Par: H.Banhakeia (Université de Nador)

1.- LE MODELE NORDIQUE: LA VISION DU CIVILISE ENVERS LE BARBARE

Puisque l’amazighité est récupérée par le discours des autres, ses éléments définitoires vont être conçus sous différents angles. Cette différence substantielle est vue comme aberration; d’où la confusion au moment de définir culture, langue, identité… de l’Africain du nord. Seulement, faut-il noter qu’il s’agit évidemment d’un phénomène universel, existant depuis la nuit des temps et de la tour de Babel, dans les rapports entre cultures et identités vues distinctement. «Les appartenances, les religions, les origines ethniques – en un mot, les pratiques – prouvaient la différence, et faute de pouvoir la comprendre, les hommes et les nations ne purent l’accepter. Ils érigèrent même des systèmes étatiques d’où la différence devait disparaître par la force.» (4) Cette systématisation étatique manque à l’amazighité comme creuset où elle pourrait se définir.
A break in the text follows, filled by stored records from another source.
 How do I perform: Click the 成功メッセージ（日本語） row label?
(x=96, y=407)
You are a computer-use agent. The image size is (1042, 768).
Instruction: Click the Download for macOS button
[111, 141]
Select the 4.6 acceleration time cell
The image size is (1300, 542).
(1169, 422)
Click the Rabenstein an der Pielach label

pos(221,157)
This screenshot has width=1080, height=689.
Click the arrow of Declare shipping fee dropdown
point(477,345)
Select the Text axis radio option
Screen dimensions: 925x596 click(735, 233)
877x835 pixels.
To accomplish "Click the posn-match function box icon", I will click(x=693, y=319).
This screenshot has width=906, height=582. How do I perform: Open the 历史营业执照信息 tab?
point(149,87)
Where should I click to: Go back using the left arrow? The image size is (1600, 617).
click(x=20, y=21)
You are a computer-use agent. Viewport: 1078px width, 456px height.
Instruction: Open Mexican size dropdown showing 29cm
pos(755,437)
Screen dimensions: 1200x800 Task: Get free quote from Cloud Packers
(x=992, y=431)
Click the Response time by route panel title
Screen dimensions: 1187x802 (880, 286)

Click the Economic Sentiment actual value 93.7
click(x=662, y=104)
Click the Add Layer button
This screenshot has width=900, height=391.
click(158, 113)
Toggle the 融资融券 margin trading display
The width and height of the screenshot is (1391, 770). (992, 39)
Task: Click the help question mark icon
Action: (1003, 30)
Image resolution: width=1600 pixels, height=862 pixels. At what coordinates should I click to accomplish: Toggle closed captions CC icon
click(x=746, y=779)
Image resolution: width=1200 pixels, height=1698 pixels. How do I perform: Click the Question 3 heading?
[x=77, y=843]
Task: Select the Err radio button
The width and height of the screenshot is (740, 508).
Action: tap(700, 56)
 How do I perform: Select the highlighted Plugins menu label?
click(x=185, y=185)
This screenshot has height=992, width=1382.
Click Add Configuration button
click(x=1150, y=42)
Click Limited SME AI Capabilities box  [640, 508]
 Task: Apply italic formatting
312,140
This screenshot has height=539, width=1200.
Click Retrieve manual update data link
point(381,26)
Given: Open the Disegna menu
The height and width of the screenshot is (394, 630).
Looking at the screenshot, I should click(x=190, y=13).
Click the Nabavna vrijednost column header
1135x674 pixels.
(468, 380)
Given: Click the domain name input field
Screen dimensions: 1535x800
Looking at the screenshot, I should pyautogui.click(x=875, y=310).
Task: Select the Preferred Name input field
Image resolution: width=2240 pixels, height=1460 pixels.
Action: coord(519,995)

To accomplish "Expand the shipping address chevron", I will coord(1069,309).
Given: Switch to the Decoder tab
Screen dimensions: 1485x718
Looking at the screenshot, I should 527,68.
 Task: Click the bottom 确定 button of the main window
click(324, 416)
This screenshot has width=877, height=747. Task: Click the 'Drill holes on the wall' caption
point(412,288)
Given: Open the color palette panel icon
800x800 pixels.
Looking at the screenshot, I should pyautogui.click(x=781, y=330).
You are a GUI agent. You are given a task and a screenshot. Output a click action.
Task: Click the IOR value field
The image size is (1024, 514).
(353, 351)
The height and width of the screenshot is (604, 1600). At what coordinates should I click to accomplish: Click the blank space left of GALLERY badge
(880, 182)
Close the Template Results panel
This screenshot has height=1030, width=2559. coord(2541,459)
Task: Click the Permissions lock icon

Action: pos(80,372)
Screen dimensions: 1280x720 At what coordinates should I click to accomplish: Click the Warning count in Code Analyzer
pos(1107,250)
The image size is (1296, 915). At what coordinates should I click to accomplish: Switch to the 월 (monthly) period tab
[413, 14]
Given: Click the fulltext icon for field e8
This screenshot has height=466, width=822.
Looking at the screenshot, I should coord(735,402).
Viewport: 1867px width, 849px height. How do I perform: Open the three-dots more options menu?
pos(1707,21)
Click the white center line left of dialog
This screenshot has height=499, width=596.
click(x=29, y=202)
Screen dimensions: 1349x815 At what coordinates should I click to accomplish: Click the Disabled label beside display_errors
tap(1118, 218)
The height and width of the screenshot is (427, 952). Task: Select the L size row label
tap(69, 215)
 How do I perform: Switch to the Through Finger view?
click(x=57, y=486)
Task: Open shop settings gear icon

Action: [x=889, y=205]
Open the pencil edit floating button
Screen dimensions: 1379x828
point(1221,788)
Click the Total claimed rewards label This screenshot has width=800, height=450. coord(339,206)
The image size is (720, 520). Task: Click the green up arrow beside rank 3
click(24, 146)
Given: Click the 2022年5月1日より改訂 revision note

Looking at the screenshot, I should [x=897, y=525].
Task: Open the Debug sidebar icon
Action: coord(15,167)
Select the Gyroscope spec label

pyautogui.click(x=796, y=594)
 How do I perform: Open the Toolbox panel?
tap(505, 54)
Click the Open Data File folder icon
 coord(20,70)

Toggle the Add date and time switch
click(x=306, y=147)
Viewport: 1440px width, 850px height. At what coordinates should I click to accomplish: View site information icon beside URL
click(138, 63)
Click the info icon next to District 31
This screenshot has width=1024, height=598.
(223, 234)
Comme il revient au Nord de voir l’amazighité, il la scrute alors pour y voir combien sa supériorité est assurée, toujours puissante et bénéfique. C’est un Narcisse qui se voit partout fort et beau, sans avoir besoin d’objet de réflexion. S’il nourrit alors une certaine curiosité vis-à-vis de l’africanité (en général), c’est pour y réaffirmer ses préjugés, se voir bien et se dire capable de domestiquer l’autre, sa volonté, voire ses capacités à être.

Plus concrètement, les études sur le Maghreb, depuis le vieux Hérodote jusqu’aux études coloniales du vingtième siècle, sont intéressantes à lire dans leur représentation de l’amazighité. L’étude comparatiste occidentale nourrissait des visions particulièrement paradoxales: elles ne peuvent pas être globales, tributaires qu’elles demeurent de la civilisation occidentale. Elle réduit l’amazighité à la non-culture, à la non-langue et à la non-civilisation afin de l’intégrer dans leur propre historicité. Cette négation n’est pas négativité, mais un phénomène à manier par l’assimilation afin d’en changer l’être.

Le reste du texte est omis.